MONTGOMERY, Ala. (BP)--Alabama Chief Justice Roy Moore has 30 days to remove a 5,300-pound granite monument of the Ten Commandments from the rotunda of the state judicial building, after a federal judge ruled the monument violates the constitution's ban on government promotion of religion.
In a ruling handed down Nov. 18, U.S. District Judge Myron Thompson said he does not believe all Ten Commandments displays in government buildings are illegal, but that the monument in the judicial building crosses the line "between the permissible and the impermissible."
The monument features the King James Bible version of the Ten Commandments sitting on top of a granite block. Around the monument are quotes from historical figures and documents, such as the Declaration of Independence, but critics contend the commandments dominate.

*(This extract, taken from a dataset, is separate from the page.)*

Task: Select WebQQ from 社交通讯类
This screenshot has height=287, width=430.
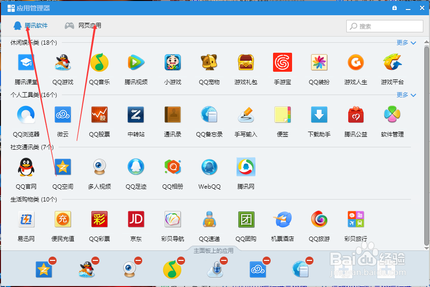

Moore installed the monument after the building closed on the night of July 31, 2001, without telling any other justices. But he did tell Florida television evangelist D. James Kennedy, who had a crew from his Coral Ridge Ministries film the installation and offered videotapes of it for a donation of $19. Moore has appeared numerous times on Kennedy's nationally syndicated religious television show.
Moore testified during the trial that the commandments are the moral foundation of American law. He said the monument acknowledges God, but does not force anyone to follow his religious beliefs.
Moore is a Baptist layman who came into the national spotlight for fighting to display the Ten Commandments in a county courthouse. He was elected Alabama chief justice in 2000.
Thompson, in his 96-page ruling, agreed with Moore's contention that the Ten Commandments are an important source of American law, but he disagreed with the way the chief justice went about recognizing that source.
Moore's attorneys have said in the past that they would appeal such a ruling.